Argo CD GitOps Integration

The Argo CD integration brings a complete GitOps workflow to AKS clusters directly inside VS Code. Argo CD must be pre-installed on your cluster — the extension checks for its presence and directs you to the official docs if it is missing.

GitOps “Hollywood Principle”Don’t call us, we’ll call you. Your cluster never pushes. Argo CD continuously pulls desired state from a dedicated Git config repository and reconciles it automatically.

Feature Flag

All Argo CD commands are gated behind a feature flag and disabled by default. To enable:

{
  "aks.argoCDEnabled": true
}

Default value: false

After changing this setting, reload the VS Code window (Developer: Reload Window).

Installation options

The VS Code commands below work with either install path. Pick whichever fits your environment.

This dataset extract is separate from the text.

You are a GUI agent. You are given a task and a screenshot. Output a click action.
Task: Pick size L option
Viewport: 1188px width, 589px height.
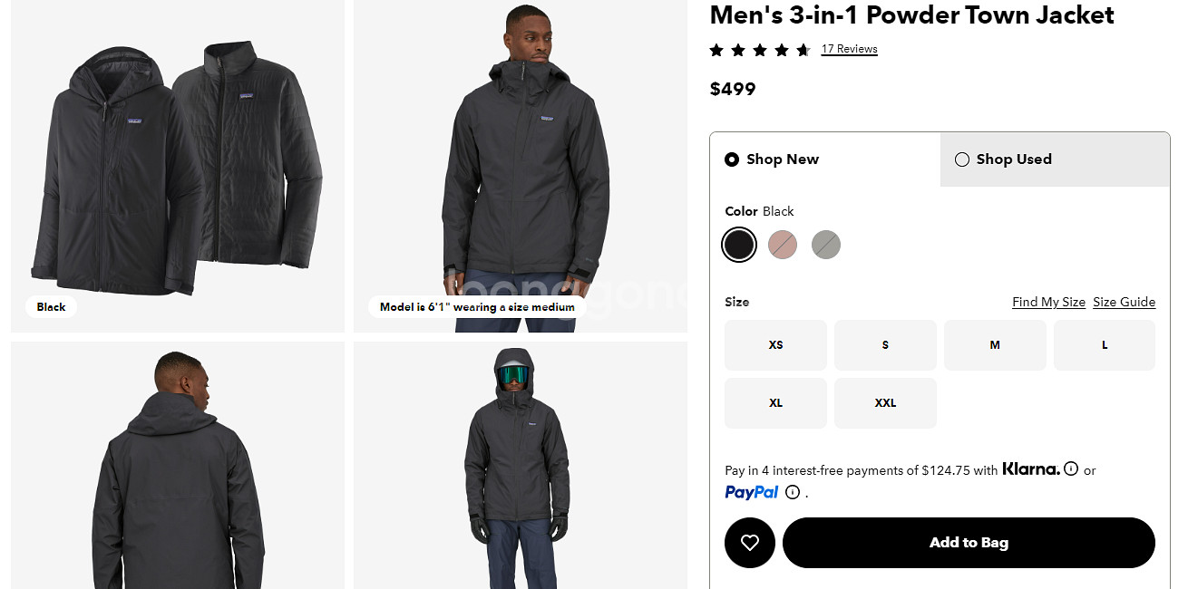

OptionBest forHow to install
Azure-managed Argo CD extension (recommended for production)AKS or Azure Arc-enabled clusters that need Entra ID SSO, Workload Identity Federation to ACR / Azure DevOps, Azure Linux–hardened images, and opt-in automatic patch releasesaz k8s-extension create --extension-type Microsoft.ArgoCD … — see the Microsoft Learn tutorial
Upstream Argo CD (manifests / Helm)Dev clusters, custom builds, strict OSS parity, or non-Azure clustersArgo CD getting started

The extension uses two independent runtime probes:

  • Install-method detection — the app.kubernetes.io/managed-by=Microsoft.ArgoCD pod label in the argocd namespace. Resolves to managed, upstream, or unknown (e.g. RBAC forbidden, transient kubectl failure). The post-apply menu only surfaces the Azure Workload Identity hint when this resolves to managed (or when SSO is independently detected, see below).
  • Auth-mode detection — the argocd-cm ConfigMap’s oidc.config entry. When it references login.microsoftonline.com, the UI sign-in is treated as Entra ID SSO and the OSS admin-password flow is skipped.

These signals are orthogonal: a managed install can be configured without SSO, and — in principle — an upstream install can be wired to Entra ID by hand. The extension treats them as separate hints rather than collapsing them into one flag.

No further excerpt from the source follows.